Riaz Sardar rushed home to find his wife in a state of shock. After seeing that Lina was indeed gone, he called for help.

As is common with new immigrants, the Sardars first reached out to a leader of the Afghan community known to help new arrivals, Lawang Mangal, instead of calling the police first. “Our community does not trust the authorities. He did not know what to do,” Mangal said, referring to Riaz Sardar.

Mangal told Riaz Sardar the time gap worried him. By that point, Lina had been missing for more than an hour. “I told him, you are already delayed. You have to call the police,” Mangal recalled.

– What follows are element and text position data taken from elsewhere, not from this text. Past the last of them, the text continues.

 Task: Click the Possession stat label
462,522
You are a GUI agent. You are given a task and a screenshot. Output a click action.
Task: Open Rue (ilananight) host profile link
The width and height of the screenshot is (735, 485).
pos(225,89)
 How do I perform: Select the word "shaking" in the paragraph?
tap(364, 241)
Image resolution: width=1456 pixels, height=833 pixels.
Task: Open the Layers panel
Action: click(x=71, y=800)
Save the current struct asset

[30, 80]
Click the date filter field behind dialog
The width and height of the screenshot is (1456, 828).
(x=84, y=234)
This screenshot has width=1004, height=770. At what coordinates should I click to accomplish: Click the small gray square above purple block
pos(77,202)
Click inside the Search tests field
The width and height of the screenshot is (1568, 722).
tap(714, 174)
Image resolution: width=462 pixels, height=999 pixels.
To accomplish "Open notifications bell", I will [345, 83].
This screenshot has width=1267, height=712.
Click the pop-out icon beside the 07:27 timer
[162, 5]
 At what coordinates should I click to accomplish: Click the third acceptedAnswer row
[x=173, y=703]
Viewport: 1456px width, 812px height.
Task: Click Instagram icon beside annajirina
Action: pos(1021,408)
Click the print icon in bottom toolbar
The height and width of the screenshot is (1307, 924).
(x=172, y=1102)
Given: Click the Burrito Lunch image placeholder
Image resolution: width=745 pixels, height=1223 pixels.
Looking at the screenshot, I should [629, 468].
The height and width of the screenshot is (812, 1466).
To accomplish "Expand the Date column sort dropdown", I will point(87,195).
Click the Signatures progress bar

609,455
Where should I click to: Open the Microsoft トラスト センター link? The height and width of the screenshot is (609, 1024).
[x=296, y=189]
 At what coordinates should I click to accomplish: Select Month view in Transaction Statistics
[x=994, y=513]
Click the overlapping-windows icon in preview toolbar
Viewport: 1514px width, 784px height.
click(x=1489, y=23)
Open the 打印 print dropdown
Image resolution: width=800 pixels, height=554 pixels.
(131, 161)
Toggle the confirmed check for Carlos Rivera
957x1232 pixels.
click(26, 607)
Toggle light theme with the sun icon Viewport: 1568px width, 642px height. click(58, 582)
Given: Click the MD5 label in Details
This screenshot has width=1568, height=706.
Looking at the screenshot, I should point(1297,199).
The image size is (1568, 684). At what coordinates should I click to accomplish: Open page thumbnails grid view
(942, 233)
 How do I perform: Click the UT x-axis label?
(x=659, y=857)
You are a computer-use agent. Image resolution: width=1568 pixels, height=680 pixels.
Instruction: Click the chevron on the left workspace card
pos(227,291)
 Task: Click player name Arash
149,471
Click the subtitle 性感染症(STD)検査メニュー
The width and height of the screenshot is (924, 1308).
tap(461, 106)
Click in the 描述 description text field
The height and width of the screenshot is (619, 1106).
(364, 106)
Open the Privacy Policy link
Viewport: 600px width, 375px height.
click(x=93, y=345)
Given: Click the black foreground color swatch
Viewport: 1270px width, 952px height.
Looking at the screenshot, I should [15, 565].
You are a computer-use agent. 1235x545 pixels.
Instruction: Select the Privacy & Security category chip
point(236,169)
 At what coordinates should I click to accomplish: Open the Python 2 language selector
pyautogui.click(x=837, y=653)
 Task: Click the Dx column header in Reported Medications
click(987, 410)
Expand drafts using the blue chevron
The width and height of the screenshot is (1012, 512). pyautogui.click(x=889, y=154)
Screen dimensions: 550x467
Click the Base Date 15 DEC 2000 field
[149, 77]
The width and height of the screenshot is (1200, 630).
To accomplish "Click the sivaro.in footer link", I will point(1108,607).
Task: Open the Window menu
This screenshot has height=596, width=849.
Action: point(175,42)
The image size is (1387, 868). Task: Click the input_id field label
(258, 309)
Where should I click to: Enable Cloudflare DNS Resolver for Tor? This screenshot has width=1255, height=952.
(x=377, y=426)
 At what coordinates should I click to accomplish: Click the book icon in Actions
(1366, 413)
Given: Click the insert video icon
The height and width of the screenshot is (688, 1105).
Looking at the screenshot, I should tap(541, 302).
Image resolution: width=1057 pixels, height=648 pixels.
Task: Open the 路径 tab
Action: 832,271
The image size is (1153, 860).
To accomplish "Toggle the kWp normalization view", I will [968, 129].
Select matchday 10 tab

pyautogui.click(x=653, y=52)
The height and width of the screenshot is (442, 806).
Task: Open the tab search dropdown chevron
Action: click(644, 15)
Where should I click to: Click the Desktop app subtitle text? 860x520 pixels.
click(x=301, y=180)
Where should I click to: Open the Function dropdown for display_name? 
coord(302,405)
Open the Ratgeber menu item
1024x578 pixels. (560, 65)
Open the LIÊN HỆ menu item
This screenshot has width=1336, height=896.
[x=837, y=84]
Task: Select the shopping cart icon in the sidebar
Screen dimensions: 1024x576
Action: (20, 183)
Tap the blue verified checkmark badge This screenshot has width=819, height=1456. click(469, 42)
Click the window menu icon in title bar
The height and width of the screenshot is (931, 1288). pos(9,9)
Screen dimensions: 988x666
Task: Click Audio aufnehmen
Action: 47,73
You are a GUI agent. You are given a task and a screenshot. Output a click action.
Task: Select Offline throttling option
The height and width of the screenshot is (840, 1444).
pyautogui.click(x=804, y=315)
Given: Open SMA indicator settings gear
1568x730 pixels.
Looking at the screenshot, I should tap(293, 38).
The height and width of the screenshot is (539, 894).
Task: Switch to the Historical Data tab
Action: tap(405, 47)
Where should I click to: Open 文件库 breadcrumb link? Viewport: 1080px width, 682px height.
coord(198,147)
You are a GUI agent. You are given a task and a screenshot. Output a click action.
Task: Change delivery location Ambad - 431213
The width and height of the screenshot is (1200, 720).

The police descended on the apartment complex sometime after 8 p.m., family members recalled. McManus said his department conducted a thorough search and inspected every square inch, every car driving in and out, even trash dumpsters, he said. The department later brought search and cadaver-sniffing dogs. “Nothing was spared,” he said.


The FBI assisted the police with additional resources, including diving teams who looked for her in a nearby creek. Still, no Lina.

Two agents from the Special Victims Unit, which specializes in sex-related crimes, are assigned to Lina’s case full time, police said.

Not long after Lina vanished, community members joined the search, including Pamela Allen, founder of Eagles Flight Advocacy & Outreach, a nonprofit that helps migrants in crises.

Dozens of volunteers spread across 30 miles of lush area along a creek in the Northwest section of the city, near where the Sardars live, looking for any clues or her remains, in the event that Lina had been abducted and killed. Each time area residents saw vultures flying, Allen would get a call and she would investigate, only to return empty-handed.

Living in the same place where Lina went missing has been wearying for the Sardars. Riaz Sardar is often out of town, driving for a living. His wife, who recently gave birth to a baby boy, Saud, and her older son are left behind to wonder what happened to Lina, who would now be 4.

From 2013 to 2019, Riaz Sardar, an Afghan soldier, worked alongside the Americans in the Khost province in southeastern Afghanistan. For his efforts, he was given a special visa to start a new life in the United States.


The Sardars visited their former homeland a little more than a year ago and were reminded of the dangers they left behind. Zarmeena Sardar recalled rushing to the airport in Kabul moments after learning that US forces had abruptly left the country, allowing for the Taliban to regain control. The scene at the airport was chaotic, with thousands of Afghans trying desperately to flee.

And when Lina collapsed feet away from the blast of the suicide bomber, her mother and relatives feared she was another casualty until the girl opened her eyes.

Now, in San Antonio, thoughts of Lina are a constant. Some nights Zarmeena Sardar dreams that Lina, looking scrawny, her skin darkened, calls out to her pleading for help. “When I wake up, she is not there,” she said.